そんな中で、練馬区内の区間の光が丘~大泉学園町の延伸区間の計画は進められている。自治体も早期着工を求めている。
さらに、新座市・清瀬市・所沢市内まで延伸する構想もある。最終的にはJR武蔵野線との接続駅になる東所沢駅まで建設するのがゴールになる。
光が丘~大泉学園町で練馬区の鉄道空白地帯が解消
<実現性が高い理由>
- 該当エリアが練馬区内(東京都内)
- 沿線が人口密集地
- 朝夕の道路の渋滞が深刻
- 23区内で最大の鉄道空白地帯
光が丘~大泉学園町にて大江戸線の延伸区間が開業すれば、練馬区内の鉄道空白地帯はほとんど解消される。

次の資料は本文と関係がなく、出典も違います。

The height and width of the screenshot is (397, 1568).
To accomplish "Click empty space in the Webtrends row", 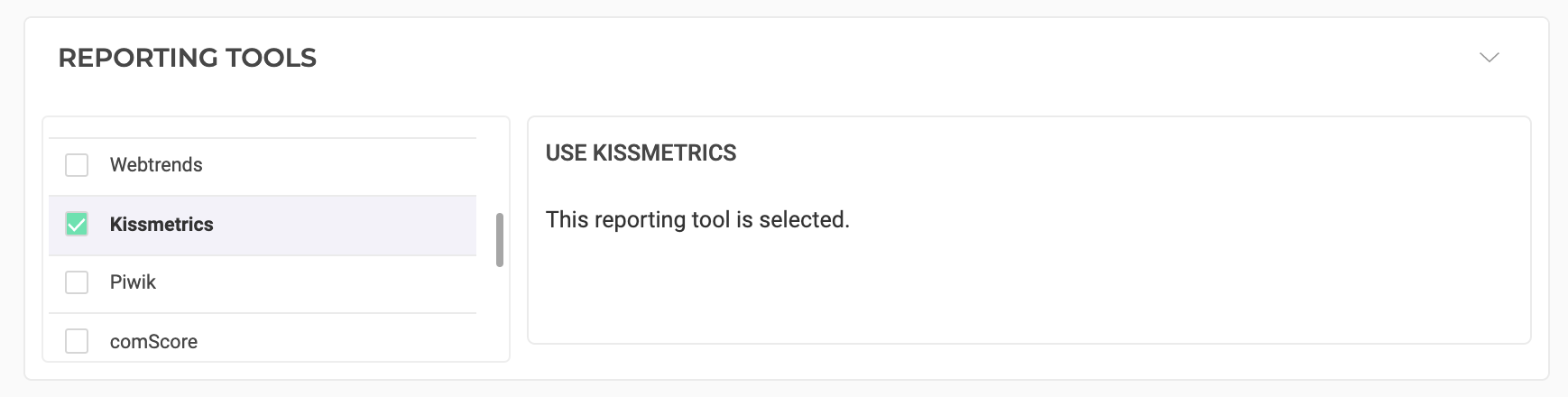I will [x=352, y=165].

南側には西武池袋線、北側には東武東上線、東京メトロ副都心線が走っているが、いずれもその間の空間は広く、双方の駅に行くにしても路線バスを使うしかない。
大泉学園町は特に東京23区内では最大の鉄道空白地帯といわれている。都心へのアクセス手段はそれでも最終的には鉄道になってしまう。
大江戸線が延伸されれば、それが電車1本で都心まで行けるようになる。周辺の住民にとっては大きなメリットになるのは間違いない。
西武池袋線・東武東上線の混雑緩和も同時に期待される。
>>東武東上線の朝ラッシュの混雑はどれくらいの規模になる!?
この地域は練馬区、つまり東京都内のため鉄道の運行を行うのも東京都交通局になる。第三セクターなどの別会社になる可能性が低く、運賃が大幅に割高になる心配もない。
鉄道新線の始まりとも呼ばれる「交通政策審議会」でも、この都営大江戸線の大泉学園町までの延伸計画はできるだけ早期に建設するのが好ましいと評価されている。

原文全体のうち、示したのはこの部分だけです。